Net loss for the three-month period that ended Sept. 30 was $51.5 million. First State, which operates the First Community Bank system, lost $1.8 million in the third quarter of 2008. For the first nine months of this year the company lost $82.1 million, compared to a loss of $116.2 million in the first nine months of 2008.
The nine-month 2008 loss included a large, one-time write-off of goodwill, which is a non-cash charge that reflected the declining value of banks First State purchased years earlier.
First State CEO Michael R. Stanford said in a prepared statement that in the past six months the company has aggressively culled its loan portfolio of problem loans, which increased First State's provision for loan losses to $52.5 million in the quarter, up from $15.6 million in the same quarter last year. For the first nine months of 2009, the provision for loan losses increased to $116.9 million from $48.2 million a year ago. Loan loss provisions decrease a bank's earnings.
"We don't think this level of provisioning will be necessary in the future and believe that the worst may now be behind us," Stanford said.

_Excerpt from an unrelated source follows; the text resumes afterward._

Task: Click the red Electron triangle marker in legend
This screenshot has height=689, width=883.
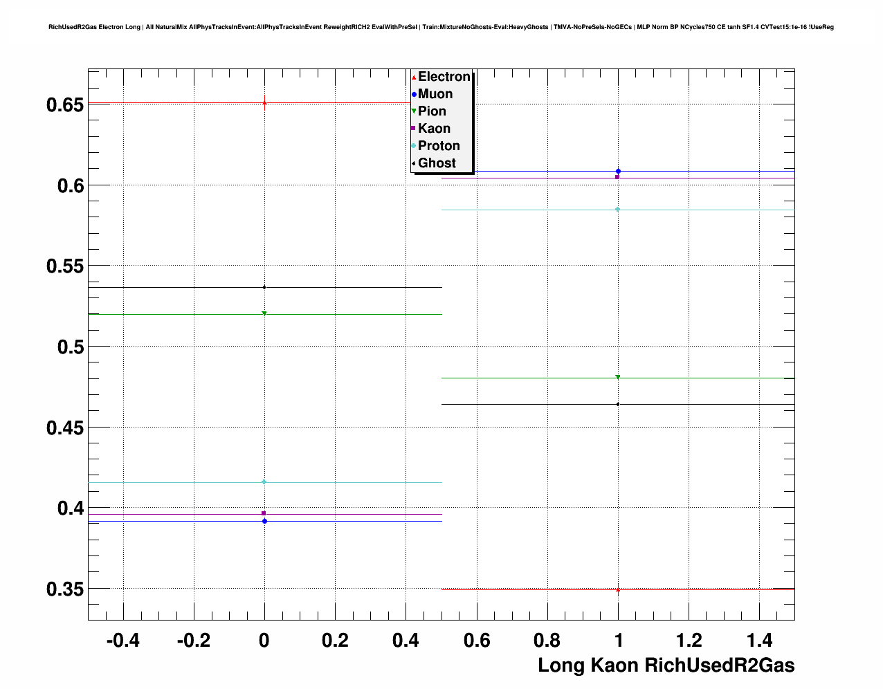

Earlier this year, First State retained consultants to help it improve its finances and possibly to arrange the company's sale. Chief operating officer H. Patrick Dee told a conference call of investors and analysts Monday, "At this time we have no concrete plans we can report on."
Despite the ongoing losses, Dee said, "Actually there are a few bits of good news in the asset quality numbers."
Dee said that problem loans in some key sectors, including the bank's real estate portfolio, are declining. Loans and deposits have both declined. Loans as of Sept. 30 totaled $2.13 billion, compared to $2.76 billion on Sept. 30, 2008. Deposits over the same 12-month period declined from $2.5 billion to $2.15 billion.
First Bank said most of that decline was due to a decrease in brokered deposits and a seasonal drop in public entity deposits, mostly from counties and school districts.